== Work item ==
Send back exactly the lines from the opening line of the records below through the one with "Login to Write a Review (658, 1721)".

[Stored items]
==================================================

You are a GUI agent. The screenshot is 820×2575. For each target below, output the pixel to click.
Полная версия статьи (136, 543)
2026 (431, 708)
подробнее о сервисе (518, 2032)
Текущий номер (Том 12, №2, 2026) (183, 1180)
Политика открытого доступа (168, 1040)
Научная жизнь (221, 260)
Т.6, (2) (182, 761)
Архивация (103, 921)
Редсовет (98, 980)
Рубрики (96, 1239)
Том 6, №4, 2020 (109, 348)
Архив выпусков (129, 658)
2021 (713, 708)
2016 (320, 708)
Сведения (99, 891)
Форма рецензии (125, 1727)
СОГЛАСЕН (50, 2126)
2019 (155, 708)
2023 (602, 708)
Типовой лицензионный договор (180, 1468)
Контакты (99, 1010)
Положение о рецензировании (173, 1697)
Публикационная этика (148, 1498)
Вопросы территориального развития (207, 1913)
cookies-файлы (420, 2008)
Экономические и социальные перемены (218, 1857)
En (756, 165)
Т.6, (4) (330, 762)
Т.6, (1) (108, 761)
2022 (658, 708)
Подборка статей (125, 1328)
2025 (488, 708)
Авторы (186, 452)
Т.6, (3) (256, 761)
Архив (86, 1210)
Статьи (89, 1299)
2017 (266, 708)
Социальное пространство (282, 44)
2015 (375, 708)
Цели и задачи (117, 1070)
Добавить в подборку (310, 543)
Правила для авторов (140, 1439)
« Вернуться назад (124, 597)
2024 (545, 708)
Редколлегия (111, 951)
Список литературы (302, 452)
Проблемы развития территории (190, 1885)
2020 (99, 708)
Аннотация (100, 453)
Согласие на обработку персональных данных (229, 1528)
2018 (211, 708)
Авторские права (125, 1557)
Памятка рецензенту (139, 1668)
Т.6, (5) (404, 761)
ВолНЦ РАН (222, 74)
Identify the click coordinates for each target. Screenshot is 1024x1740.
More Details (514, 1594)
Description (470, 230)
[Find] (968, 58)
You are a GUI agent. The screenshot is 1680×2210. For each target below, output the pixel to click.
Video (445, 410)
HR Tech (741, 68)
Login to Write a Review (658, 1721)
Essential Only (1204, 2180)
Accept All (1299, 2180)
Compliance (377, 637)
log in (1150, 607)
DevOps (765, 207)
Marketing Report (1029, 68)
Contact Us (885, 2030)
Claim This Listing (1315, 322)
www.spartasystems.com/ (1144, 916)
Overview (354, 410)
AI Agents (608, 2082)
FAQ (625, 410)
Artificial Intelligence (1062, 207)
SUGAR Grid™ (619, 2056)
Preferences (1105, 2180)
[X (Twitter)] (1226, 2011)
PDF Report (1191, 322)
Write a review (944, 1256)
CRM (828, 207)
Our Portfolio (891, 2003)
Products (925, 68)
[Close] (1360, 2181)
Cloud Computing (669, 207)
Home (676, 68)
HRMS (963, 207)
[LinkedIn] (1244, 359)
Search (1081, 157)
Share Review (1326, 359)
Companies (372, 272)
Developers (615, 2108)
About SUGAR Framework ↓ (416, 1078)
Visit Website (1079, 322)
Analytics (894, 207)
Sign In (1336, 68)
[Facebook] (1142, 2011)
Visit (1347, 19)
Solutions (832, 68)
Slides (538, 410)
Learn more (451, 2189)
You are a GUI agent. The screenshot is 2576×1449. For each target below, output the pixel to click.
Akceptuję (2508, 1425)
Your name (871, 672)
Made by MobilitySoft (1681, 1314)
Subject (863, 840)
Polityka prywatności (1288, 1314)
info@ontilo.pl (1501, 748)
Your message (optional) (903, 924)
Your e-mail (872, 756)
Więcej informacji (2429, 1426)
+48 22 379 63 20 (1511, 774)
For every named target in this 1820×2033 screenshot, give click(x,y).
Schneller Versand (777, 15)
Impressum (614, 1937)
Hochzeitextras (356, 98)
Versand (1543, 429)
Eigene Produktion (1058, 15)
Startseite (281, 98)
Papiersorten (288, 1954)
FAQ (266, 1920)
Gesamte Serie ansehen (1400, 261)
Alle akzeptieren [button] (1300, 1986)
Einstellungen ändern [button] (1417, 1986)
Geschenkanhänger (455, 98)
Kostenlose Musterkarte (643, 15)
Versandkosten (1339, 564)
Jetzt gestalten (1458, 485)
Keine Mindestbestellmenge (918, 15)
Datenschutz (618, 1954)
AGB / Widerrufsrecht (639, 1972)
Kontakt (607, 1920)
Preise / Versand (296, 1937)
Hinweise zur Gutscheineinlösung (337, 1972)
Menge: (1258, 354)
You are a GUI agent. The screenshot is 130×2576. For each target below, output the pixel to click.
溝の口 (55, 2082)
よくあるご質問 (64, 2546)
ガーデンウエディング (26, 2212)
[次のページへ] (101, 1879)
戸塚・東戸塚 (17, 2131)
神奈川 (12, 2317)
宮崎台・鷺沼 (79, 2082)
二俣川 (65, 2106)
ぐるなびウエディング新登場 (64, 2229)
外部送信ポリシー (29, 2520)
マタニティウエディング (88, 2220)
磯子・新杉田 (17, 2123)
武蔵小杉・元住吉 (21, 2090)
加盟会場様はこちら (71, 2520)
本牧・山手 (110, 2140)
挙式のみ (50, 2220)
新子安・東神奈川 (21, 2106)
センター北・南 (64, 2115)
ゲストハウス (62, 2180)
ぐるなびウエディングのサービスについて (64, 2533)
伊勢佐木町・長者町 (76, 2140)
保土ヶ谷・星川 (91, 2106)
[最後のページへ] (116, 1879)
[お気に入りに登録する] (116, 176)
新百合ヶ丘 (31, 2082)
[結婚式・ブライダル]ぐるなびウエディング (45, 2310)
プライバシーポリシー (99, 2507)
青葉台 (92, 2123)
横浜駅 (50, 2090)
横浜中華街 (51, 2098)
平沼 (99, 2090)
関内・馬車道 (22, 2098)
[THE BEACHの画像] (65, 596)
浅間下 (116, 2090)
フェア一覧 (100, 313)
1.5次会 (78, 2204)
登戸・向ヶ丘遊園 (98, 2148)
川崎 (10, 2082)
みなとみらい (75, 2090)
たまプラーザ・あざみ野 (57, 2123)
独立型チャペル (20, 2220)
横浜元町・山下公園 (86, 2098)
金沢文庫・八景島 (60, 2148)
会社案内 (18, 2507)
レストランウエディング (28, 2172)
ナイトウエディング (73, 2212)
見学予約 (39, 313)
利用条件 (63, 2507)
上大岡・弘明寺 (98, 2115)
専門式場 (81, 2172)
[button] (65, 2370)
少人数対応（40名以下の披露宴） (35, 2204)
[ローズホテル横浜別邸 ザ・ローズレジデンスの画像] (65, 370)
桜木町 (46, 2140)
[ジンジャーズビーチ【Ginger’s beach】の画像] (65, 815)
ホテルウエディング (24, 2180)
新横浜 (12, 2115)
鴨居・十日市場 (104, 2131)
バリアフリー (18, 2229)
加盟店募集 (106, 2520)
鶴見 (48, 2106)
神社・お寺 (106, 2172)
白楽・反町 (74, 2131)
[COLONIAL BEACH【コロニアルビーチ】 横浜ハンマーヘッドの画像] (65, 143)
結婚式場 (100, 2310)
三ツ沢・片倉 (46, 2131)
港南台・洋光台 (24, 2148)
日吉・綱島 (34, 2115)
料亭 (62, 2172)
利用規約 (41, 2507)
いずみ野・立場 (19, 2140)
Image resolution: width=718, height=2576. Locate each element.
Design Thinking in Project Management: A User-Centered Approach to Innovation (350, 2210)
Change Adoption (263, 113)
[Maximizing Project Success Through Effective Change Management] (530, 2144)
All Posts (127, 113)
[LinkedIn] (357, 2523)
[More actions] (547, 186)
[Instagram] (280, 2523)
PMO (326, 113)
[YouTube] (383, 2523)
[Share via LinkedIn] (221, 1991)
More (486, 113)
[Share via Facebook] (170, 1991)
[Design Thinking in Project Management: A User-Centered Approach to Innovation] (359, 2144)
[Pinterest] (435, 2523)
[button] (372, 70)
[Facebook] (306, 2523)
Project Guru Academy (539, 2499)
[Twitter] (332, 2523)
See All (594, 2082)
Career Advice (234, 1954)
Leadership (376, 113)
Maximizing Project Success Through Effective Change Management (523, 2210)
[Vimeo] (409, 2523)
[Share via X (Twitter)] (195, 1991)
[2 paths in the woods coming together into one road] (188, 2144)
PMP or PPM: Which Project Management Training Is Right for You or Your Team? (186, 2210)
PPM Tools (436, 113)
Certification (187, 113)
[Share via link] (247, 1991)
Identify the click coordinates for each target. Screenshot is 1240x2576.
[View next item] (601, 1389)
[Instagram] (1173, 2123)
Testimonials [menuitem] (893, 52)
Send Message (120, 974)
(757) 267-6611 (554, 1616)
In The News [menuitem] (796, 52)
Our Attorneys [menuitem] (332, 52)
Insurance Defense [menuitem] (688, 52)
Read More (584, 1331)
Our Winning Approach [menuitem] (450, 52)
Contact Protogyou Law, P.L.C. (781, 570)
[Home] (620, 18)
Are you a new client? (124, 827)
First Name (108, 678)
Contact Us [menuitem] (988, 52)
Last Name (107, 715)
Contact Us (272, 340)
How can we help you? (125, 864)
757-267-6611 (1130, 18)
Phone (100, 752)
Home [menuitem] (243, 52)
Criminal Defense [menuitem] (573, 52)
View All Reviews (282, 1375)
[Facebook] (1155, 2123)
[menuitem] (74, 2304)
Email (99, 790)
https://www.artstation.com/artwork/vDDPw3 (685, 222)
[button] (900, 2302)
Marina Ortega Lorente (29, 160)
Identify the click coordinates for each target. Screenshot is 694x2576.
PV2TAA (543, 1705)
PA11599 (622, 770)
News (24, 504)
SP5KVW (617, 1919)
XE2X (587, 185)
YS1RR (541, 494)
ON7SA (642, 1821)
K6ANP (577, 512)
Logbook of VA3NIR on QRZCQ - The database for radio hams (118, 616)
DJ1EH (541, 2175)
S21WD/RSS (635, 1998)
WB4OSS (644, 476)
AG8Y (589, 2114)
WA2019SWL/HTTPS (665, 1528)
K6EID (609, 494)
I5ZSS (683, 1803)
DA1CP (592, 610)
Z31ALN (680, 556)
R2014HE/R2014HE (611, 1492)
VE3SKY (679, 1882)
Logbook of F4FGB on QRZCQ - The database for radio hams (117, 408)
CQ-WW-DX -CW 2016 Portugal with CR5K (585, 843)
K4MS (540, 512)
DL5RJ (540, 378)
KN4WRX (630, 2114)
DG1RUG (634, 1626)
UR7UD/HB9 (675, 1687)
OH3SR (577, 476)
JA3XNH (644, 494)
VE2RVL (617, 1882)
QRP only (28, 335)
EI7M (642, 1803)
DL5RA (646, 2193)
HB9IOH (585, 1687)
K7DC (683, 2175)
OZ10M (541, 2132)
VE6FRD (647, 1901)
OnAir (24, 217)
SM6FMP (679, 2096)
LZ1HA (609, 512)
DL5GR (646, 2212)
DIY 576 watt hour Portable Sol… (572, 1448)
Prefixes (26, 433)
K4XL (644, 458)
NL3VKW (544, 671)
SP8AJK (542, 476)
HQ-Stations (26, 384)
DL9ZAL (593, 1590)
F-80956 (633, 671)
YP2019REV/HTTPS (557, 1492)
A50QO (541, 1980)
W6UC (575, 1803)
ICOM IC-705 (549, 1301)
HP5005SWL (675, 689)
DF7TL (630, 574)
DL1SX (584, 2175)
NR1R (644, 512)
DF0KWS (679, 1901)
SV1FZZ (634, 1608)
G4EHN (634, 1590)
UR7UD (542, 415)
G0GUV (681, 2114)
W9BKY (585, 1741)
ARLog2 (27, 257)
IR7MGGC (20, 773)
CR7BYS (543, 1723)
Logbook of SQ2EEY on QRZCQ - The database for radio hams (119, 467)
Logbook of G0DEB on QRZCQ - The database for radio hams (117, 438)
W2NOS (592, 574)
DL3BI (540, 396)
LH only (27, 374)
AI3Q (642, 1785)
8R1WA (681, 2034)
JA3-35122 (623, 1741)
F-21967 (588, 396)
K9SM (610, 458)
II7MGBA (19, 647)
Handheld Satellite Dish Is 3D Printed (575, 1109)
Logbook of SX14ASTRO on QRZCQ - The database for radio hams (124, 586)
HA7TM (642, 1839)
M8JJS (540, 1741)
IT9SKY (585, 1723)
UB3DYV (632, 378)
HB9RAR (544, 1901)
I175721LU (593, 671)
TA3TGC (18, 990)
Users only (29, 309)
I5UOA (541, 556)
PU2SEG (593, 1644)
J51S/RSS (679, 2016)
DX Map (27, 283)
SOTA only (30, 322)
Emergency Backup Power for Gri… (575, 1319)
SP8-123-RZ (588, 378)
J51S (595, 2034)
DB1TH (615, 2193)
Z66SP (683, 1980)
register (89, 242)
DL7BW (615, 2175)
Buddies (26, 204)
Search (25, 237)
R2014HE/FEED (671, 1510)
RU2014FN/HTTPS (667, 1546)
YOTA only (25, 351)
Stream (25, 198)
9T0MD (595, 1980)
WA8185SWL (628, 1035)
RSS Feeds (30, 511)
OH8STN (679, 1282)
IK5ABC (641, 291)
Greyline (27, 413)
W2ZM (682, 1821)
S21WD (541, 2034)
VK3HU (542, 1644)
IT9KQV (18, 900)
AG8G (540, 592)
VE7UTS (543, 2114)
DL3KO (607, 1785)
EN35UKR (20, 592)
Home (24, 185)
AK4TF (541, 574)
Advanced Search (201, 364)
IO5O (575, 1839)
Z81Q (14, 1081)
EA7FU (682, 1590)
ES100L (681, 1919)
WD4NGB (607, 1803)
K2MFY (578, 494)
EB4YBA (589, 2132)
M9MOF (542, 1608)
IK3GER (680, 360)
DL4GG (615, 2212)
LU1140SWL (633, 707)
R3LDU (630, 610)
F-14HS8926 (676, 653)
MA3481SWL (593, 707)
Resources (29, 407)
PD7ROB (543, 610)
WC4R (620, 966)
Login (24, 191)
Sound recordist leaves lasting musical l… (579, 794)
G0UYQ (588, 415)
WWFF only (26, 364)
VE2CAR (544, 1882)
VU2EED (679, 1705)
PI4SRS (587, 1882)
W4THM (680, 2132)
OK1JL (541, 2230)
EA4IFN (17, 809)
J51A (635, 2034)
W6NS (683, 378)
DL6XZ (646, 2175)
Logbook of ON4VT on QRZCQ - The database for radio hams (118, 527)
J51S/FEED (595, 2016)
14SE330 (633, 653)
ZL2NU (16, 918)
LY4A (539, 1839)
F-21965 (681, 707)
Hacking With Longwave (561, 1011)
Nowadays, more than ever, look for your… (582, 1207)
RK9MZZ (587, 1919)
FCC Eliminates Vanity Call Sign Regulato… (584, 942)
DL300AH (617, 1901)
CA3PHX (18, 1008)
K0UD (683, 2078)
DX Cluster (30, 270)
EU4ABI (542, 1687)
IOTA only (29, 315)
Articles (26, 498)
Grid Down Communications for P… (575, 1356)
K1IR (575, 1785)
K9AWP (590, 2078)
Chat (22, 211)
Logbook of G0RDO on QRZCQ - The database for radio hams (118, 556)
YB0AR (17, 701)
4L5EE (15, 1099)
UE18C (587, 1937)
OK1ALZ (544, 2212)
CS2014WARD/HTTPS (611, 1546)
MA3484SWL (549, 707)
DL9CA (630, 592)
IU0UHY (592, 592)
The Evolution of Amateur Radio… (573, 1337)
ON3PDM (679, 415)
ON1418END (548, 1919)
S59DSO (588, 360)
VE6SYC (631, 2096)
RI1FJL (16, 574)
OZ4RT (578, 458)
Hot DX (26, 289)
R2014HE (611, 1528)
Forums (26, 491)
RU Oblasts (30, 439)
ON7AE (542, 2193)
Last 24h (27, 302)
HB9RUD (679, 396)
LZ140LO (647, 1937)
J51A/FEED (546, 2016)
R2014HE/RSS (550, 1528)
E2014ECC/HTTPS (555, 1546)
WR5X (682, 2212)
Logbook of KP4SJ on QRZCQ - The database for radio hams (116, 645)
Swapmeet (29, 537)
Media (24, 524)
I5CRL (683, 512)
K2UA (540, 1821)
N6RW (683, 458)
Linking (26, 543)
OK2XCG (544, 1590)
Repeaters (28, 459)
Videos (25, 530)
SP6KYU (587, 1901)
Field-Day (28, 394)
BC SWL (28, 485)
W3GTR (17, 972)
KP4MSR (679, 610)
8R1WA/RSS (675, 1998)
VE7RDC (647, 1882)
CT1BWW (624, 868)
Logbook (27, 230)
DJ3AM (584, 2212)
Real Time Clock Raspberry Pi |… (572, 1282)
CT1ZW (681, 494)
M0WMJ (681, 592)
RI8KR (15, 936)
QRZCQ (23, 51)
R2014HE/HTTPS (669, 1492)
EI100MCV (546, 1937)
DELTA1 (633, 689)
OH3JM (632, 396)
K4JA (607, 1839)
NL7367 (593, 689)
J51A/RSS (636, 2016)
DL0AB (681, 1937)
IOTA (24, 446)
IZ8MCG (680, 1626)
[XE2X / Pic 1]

==================================================

== Task answer ==
You are a GUI agent. The screenshot is 820×2575. For each target below, output the pixel to click.
Полная версия статьи (136, 543)
2026 (431, 708)
подробнее о сервисе (518, 2032)
Текущий номер (Том 12, №2, 2026) (183, 1180)
Политика открытого доступа (168, 1040)
Научная жизнь (221, 260)
Т.6, (2) (182, 761)
Архивация (103, 921)
Редсовет (98, 980)
Рубрики (96, 1239)
Том 6, №4, 2020 (109, 348)
Архив выпусков (129, 658)
2021 (713, 708)
2016 (320, 708)
Сведения (99, 891)
Форма рецензии (125, 1727)
СОГЛАСЕН (50, 2126)
2019 (155, 708)
2023 (602, 708)
Типовой лицензионный договор (180, 1468)
Контакты (99, 1010)
Положение о рецензировании (173, 1697)
Публикационная этика (148, 1498)
Вопросы территориального развития (207, 1913)
cookies-файлы (420, 2008)
Экономические и социальные перемены (218, 1857)
En (756, 165)
Т.6, (4) (330, 762)
Т.6, (1) (108, 761)
2022 (658, 708)
Подборка статей (125, 1328)
2025 (488, 708)
Авторы (186, 452)
Т.6, (3) (256, 761)
Архив (86, 1210)
Статьи (89, 1299)
2017 (266, 708)
Социальное пространство (282, 44)
2015 (375, 708)
Цели и задачи (117, 1070)
Добавить в подборку (310, 543)
Правила для авторов (140, 1439)
« Вернуться назад (124, 597)
2024 (545, 708)
Редколлегия (111, 951)
Список литературы (302, 452)
Проблемы развития территории (190, 1885)
2020 (99, 708)
Аннотация (100, 453)
Согласие на обработку персональных данных (229, 1528)
2018 (211, 708)
Авторские права (125, 1557)
Памятка рецензенту (139, 1668)
Т.6, (5) (404, 761)
ВолНЦ РАН (222, 74)
Identify the click coordinates for each target. Screenshot is 1024x1740.
More Details (514, 1594)
Description (470, 230)
[Find] (968, 58)
You are a GUI agent. The screenshot is 1680×2210. For each target below, output the pixel to click.
Video (445, 410)
HR Tech (741, 68)
Login to Write a Review (658, 1721)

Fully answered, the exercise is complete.